I just finished Fast.ai's [Practical Deep Learning for Coders Part 1](https://course.fast.ai/)
and as a next step am trying to learn a little more via competitions.
In this notebook, I'll explore this dataset using methods discovered via the course. 
I have also run a bunch of other beginner-friendly methods and submitted, and I will post a comparison of the different methods.

I first ran this whole thing without fixing the severe class imbalance. Then ran it again after fixing the imbalance. 

Comments and tips on how to improve on this most welcome


In [None]:
! pip install dtreeviz imbalanced-learn
# Dtreeviz helps with decsion tree isualization and 
# imbalanced learn will help create a class-balanced dataset

In [None]:
import numpy as np 
import pandas as pd  
import os
for dirname, _, filenames in os.walk('/kaggle/input'):
    for filename in filenames:
        print(os.path.join(dirname, filename))
from fastai import *
from fastai.tabular.all import *
from sklearn.ensemble import RandomForestRegressor, RandomForestClassifier
from sklearn.tree import DecisionTreeRegressor
#from dtreeviz.trees import *
from IPython.display import Image
import joblib

In [None]:
train_df = pd.read_csv('../input/tabular-playground-series-may-2021/train.csv', low_memory=False)

In [None]:
test_df = pd.read_csv('../input/tabular-playground-series-may-2021/test.csv', low_memory=False)

In [None]:
train_df.drop(columns="id", inplace = True) # Because the ID column is useless

In [None]:
dep_var = "target" 

## Basic EDA

In [None]:
import seaborn as sns
train_df.describe().style.background_gradient(axis=1,cmap=sns.light_palette('green', as_cmap=True))
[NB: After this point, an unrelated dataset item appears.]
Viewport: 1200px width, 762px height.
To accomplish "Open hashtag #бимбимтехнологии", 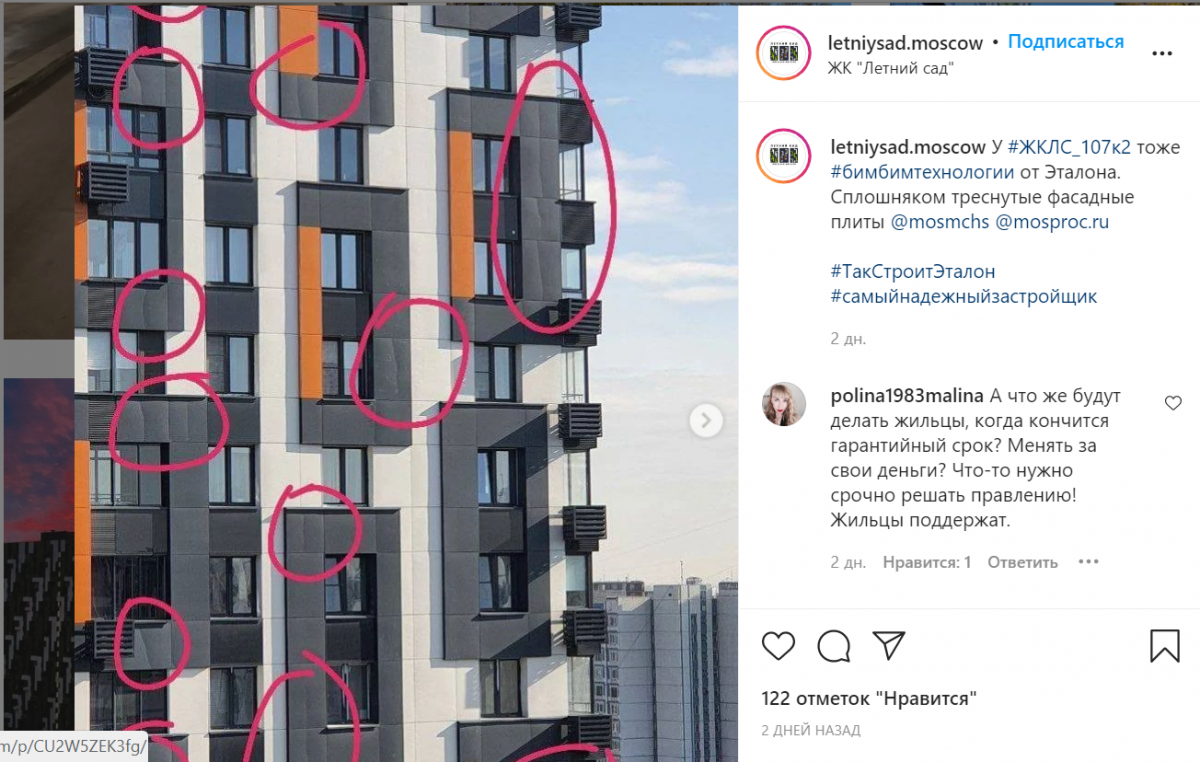I will click(915, 172).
There are a LOT OF ZEROs in this dataset

In [None]:
plt.figure(figsize=(5, 30))
plt.spy(train_df.drop(columns="target").sample(n = 100),  markersize=1 )

seeing all the zeros, I added 1 as a constant to the whole dataframe (df+=1), and ran a random forest on that, which gave me my best manual leaderboard score so far 1.11039, my overall best scores are still from AUTOML. But here we go. 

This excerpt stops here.